> PAGE:
Pesticides are harmful to pollinators and other beneficial insects as well as the food and water sources that you provide for them in your pollinator garden. Pesticides interfere with pollinator reproduction, navigation ability, and memory. They can ultimately result in the demise of the pollinators that you’re creating habitat for. It’s best to avoid them all together. Remember that you WANT insects eating your plants! A nibbled on plant is a part of an ecosystem while pristine plants with no insect life are not.

If pollinators lay eggs on treated plants, the larva will be exposed. It’s a good idea to ensure that any plants that you’re purchasing from gardening stores and nurseries are untreated. If in doubt, ask! Planting food sources and larval hosts plants such as milkweed that have been treated with pesticides defeats your conservation efforts. Always ensure that your plants are truly organic.

Also, bees who use plant material for constructing nests are at risk of using contaminated material. Additionally, many of our solitary native bees nest underground and they’re at risk of exposure through soil contamination. Contaminated water run-off is another concern.

We can do better.

Learning to appreciate the beauty of a natural organic yard is one of the very best things we can all do to help pollinators!

Change can happen-one yard at a time!

Provide Rocks for Butterfly Warming Areas

Butterflies are cold blooded

It’s important to know that butterflies cannot regulate their body temperature. Their body temperature is determined by their surrounding environment. It’s important to understand that a cold butterfly cannot fly well at temperatures lower than 60 degrees so they will seek warm spots when it’s chilly. A warming station or two (or three!) around your yard is a nice way to give our winged friends an area to warm up.

Provide Salt & Mineral Licks (Puddling Station)

They Need Minerals Too!

Mud puddling (or simply “puddling”) is a behavior many butterflies, moths, and other insects engage in.

Flower nectar is the main source of nutrition for pollinators, however nectar is high in sugar and low in other nutrients which leaves pollinators to seek their minerals elsewhere.

Insects obtain minerals from a variety of sources including mud, carrion, dung, fermenting fruit, and even our sweaty skin on occasion. A puddling station for our pollinating friends isn’t difficult to set up… and no carrion or dung is necessary.

> WORK TO DO:
a - From the pollinator garden guide, write out the passage that opens with the words containing "If pollinators lay" and ends with "to help pollinators!".
b - According to the pollinator garden guide, what sources do insects get minerals from? List all of them.

> GIVEN ENTRIES:
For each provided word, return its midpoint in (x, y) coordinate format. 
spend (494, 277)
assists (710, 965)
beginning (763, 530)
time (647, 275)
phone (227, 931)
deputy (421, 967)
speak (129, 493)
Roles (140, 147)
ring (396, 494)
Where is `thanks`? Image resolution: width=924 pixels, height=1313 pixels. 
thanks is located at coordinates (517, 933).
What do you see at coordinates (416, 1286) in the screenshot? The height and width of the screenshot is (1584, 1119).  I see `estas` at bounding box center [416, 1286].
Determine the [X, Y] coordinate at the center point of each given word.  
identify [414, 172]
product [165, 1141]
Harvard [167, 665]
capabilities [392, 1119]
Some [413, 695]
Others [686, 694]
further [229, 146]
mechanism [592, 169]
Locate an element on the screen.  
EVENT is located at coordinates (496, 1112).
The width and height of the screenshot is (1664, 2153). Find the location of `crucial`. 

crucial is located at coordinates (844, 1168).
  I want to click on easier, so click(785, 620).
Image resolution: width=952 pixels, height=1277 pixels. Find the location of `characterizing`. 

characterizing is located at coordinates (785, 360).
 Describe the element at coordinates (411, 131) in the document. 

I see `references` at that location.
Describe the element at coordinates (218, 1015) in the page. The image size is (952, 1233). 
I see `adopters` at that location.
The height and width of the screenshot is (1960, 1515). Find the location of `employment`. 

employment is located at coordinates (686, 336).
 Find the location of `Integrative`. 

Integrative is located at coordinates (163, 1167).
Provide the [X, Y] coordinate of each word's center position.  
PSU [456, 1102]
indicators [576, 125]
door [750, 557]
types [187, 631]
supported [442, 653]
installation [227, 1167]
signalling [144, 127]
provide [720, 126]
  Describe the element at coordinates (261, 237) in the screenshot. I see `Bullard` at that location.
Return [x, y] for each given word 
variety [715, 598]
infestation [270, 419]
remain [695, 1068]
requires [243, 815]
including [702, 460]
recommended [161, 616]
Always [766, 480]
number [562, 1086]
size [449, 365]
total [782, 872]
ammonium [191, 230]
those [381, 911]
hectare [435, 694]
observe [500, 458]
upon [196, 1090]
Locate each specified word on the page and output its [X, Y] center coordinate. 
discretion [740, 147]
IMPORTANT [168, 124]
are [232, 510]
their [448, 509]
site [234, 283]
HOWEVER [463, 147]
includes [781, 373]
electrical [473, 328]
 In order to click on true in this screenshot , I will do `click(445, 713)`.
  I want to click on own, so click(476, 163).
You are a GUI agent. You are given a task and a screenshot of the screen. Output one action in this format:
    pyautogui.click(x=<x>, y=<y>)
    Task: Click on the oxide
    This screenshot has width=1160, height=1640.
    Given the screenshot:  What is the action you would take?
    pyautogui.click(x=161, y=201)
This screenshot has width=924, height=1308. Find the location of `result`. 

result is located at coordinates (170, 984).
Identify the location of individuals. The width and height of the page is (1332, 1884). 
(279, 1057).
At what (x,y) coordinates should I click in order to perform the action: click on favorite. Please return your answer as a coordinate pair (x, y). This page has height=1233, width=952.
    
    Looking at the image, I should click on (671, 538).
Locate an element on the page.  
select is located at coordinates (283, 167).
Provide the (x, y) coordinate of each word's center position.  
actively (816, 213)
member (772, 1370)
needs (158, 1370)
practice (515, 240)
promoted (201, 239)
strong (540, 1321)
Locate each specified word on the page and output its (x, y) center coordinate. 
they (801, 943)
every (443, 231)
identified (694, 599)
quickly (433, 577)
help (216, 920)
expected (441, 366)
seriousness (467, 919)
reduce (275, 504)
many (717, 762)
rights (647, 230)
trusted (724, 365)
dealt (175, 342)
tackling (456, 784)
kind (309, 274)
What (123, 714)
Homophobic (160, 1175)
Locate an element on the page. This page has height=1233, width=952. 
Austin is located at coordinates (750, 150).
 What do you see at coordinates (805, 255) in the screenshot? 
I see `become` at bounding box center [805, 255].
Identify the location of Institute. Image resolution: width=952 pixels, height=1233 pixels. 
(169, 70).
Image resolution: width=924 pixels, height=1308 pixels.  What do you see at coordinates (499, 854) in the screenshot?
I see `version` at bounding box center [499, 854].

> ANSWERS TO THE EXERCISE:
a -
If pollinators lay eggs on treated plants, the larva will be exposed. It’s a good idea to ensure that any plants that you’re purchasing from gardening stores and nurseries are untreated. If in doubt, ask! Planting food sources and larval hosts plants such as milkweed that have been treated with pesticides defeats your conservation efforts. Always ensure that your plants are truly organic.

Also, bees who use plant material for constructing nests are at risk of using contaminated material. Additionally, many of our solitary native bees nest underground and they’re at risk of exposure through soil contamination. Contaminated water run-off is another concern.

We can do better.

Learning to appreciate the beauty of a natural organic yard is one of the very best things we can all do to help pollinators!

b -
- mud
- carrion
- dung
- fermenting fruit
- sweaty skin